WHAT YOU ARE ASKED TO DO:
Return the lines from the one containing "982x454 pixels." through the end of the records, reproduced word for word.
--- --- ---
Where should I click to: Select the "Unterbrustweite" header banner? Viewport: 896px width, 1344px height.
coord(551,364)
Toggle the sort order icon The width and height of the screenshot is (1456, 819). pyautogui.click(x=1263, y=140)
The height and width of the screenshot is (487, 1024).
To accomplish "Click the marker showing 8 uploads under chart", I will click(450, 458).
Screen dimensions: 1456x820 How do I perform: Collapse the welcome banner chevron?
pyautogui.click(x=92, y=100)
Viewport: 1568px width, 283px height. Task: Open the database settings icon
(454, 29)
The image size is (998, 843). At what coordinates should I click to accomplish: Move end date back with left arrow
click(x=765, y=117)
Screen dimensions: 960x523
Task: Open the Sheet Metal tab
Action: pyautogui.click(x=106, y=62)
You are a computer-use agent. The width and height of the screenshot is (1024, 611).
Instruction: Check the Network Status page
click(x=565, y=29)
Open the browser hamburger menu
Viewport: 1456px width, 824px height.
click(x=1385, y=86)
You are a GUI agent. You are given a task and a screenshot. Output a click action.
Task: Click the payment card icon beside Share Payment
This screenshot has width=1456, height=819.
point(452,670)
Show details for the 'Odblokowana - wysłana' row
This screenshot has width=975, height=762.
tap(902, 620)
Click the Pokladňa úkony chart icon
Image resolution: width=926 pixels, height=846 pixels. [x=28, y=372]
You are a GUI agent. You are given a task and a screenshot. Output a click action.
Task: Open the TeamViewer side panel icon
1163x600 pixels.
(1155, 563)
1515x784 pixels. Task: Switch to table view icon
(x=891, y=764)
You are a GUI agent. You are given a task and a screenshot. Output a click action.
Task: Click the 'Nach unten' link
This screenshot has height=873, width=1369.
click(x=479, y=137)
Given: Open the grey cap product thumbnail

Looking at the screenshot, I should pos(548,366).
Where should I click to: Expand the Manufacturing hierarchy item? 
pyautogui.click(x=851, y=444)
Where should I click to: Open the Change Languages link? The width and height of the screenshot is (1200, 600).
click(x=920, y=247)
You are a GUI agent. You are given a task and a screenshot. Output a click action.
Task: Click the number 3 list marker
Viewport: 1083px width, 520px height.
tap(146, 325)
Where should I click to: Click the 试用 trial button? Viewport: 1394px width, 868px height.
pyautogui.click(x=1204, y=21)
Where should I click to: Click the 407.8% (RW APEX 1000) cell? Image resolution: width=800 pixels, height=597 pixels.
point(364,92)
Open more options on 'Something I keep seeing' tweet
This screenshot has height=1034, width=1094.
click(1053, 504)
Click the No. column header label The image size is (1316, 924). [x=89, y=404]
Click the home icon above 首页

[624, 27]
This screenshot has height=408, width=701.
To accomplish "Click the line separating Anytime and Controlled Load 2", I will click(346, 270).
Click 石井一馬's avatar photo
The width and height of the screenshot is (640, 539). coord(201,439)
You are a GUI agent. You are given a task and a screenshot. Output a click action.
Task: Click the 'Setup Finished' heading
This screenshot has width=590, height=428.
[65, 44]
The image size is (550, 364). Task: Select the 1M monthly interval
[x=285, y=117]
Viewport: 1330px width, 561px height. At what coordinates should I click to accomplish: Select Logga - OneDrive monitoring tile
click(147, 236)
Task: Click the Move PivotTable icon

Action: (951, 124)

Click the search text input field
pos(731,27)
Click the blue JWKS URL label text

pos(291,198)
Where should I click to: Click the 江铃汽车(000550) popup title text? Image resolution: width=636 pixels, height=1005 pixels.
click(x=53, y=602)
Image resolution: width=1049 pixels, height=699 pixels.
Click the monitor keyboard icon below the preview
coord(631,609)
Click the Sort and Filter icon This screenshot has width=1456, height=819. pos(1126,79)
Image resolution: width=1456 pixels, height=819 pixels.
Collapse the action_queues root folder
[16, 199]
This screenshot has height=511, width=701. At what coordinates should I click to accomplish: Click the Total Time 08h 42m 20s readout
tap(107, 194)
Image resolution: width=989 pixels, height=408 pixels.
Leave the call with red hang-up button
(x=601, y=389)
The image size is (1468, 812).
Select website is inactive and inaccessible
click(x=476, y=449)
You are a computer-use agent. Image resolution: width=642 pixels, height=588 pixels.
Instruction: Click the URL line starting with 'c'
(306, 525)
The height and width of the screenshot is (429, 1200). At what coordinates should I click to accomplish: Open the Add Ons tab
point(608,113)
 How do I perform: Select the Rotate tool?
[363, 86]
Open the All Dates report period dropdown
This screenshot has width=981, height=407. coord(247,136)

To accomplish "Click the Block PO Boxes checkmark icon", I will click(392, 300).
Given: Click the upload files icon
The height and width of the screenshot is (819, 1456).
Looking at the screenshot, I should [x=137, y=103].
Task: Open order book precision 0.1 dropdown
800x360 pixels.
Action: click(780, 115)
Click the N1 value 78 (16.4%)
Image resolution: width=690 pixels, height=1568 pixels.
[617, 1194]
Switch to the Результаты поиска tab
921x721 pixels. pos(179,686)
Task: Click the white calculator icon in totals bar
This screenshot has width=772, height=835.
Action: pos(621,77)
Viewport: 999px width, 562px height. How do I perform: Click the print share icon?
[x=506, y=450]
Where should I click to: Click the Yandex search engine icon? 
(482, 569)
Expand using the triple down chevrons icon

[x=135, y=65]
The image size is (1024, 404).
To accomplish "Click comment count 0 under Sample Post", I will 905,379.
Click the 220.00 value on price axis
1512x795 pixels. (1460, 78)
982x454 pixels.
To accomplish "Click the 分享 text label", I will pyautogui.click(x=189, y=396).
--- --- ---
ANSWER BELOW:
982x454 pixels.
To accomplish "Click the 分享 text label", I will pyautogui.click(x=189, y=396).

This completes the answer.